In terms of welfare, the Modi government has launched several schemes benefitting people hitherto on the margins of growth and development. Women’s safety in Delhi has been a key concern. To address the same, the Modi government strengthened the Criminal Law (Amendment) Act, 2013 by increasing the quantum of punishment for rape, including capital punishment for rape of a girlchild below the age of 12.

The Union Home Ministry established a separate Women Safety Division back in 2018. One-stop centers, Sakhi Niwas, Safe City Project, Nirbhaya Fund, SHe-Box, Investigation Tracking System for Sexual Offences, and Cri-MAC (Crime Multi-Agency Center) among others are significant additions in the government’s campaign towards women safety.

In addition, Swachh Bharat Mission, PM Ujjwala Yojana, PM Matru Vandana Yojana, and Beti Bachao Beti Padhao have further led to the empowerment of Nari Shakti in India.

As India becomes the 3rd largest startup ecosystem in the world, Delhi is also contributing significantly towards this development. Today over 13,000 DPIIT-recognised startups are functioning in Delhi even as the government is promoting self-employment through PM MUDRA Yojana with over 2.3 lakh loans sanctioned worth over Rs. 3,000 crore for FY2023-24 (as on 26.01.2024).

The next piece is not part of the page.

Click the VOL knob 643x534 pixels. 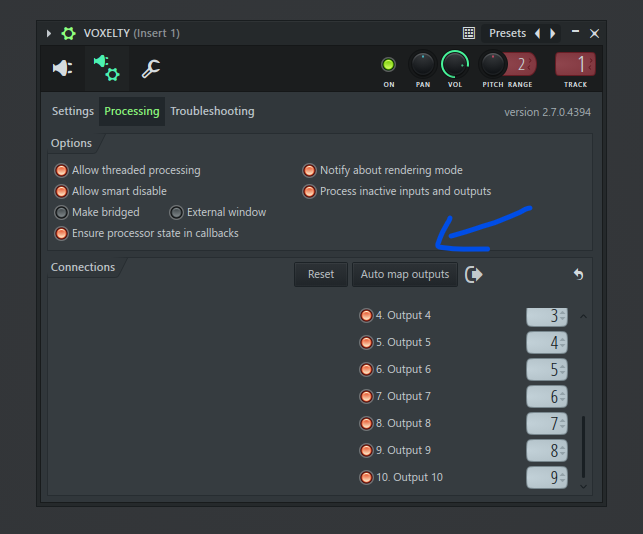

PM SVANidhi, which provides collateral free loans to street vendors, is supporting over 1.67 lakh beneficiaries in Delhi. Further, under the Aatmanirbhar Bharat Rozgar Yojana, launched in 2020 to incentivise employers for creation of new employment and restoration of loss of employment during Covid-19 pandemic, over 2.2 lakh employees benefitted in Delhi.

Further, nearly 30,000 houses have been sanctioned and completed in Delhi under PM Awas Yojana (Urban).

Air pollution has been a recurring problem for the people of Delhi. Conscious of this reality, the central government has launched the National Clean Air Programme as a national level strategy to reduce air pollution level across the country.

The Modi government's tenure over the last decade has brought about a remarkable transformation in Delhi across various fronts. From infrastructure development to governance reforms, from education to employment, the government's initiatives have left an indelible mark on the capital city. As Delhi continues on its journey of progress and development, the contributions of the Modi government are set to shape its future trajectory for years to come.